É o caso também de Sophia Bazzo, de dez anos. A mãe, Graziella, diz que descobriu que sua filha tinha misofonia quando viu uma reportagem na televisão. “Não me lembro bem, mas acho que foi no Fantástico [programa da TV Globo]. Passei a pesquisar e percebi que ainda era algo recente com poucos estudos no exterior, nada que tivesse alcance possível para nós.”

Barulhos como mastigar podem provocar reações diversas no misofônico (Foto: Banco de imagens)

Graziella conta que a lista de gatilhos é enorme e que tenta ajudar como consegue. “Talheres, gente comendo, clique do controle remoto, teclado de computador, clique do mouse, pacote de salgadinhos, o irmãozinho brincando de carrinho… A única saída para amenizar até hoje é tampão associado a fone de ouvido com som. Só no último ano, foram 20 fones.”

Denise Carneiro, que também sofre com a misofonia, percebeu que existiam poucas informações a respeito e a maioria que encontrava era em inglês. Por isso, ela resolveu criar o “Diário de um Misofônico”. “O intuito do blog é informar e também desabafar sobre as coisas que acontecem com a gente”. No blog, é possível encontrar, além dos desabafos de Denise, relatos de pessoas que têm o transtorno, como o que abre esta reportagem.

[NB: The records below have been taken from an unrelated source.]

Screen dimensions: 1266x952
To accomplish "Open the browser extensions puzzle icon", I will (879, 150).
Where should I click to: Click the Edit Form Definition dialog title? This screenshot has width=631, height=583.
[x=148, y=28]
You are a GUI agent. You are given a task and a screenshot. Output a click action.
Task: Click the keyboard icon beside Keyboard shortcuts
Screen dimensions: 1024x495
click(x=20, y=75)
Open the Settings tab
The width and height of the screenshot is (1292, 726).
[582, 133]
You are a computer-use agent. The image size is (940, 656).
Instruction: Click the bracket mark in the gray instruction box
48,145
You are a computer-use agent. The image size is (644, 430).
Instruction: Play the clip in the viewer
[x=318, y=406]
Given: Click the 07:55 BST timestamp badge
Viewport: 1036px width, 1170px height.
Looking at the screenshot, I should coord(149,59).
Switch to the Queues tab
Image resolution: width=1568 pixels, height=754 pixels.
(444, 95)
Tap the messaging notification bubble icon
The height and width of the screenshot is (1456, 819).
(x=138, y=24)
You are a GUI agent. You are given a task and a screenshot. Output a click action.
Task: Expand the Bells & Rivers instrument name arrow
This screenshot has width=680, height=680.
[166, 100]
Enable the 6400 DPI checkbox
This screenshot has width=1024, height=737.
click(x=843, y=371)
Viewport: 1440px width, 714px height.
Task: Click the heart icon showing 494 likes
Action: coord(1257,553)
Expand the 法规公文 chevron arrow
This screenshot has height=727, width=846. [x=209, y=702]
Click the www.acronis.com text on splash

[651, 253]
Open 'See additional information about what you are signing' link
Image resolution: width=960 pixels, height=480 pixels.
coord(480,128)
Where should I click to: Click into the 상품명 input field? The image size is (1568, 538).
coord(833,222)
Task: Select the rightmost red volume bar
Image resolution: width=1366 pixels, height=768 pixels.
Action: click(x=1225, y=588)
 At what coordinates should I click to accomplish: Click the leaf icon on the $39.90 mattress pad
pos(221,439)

 Denise conta que o blog a ajudou muito, principalmente quando começou a receber as histórias de quem também sofre com o problema. “Muitas vezes, choro enquanto escrevo meus próprios relatos, mas alguns também me tocam bastante, como esse da mãe que perdeu a filha por causa da doença. Recebo vários relatos de pessoas que tentam suicídio, que cortam relações com os familiares e se isolam do mundo. É impossível não chorar com esses.”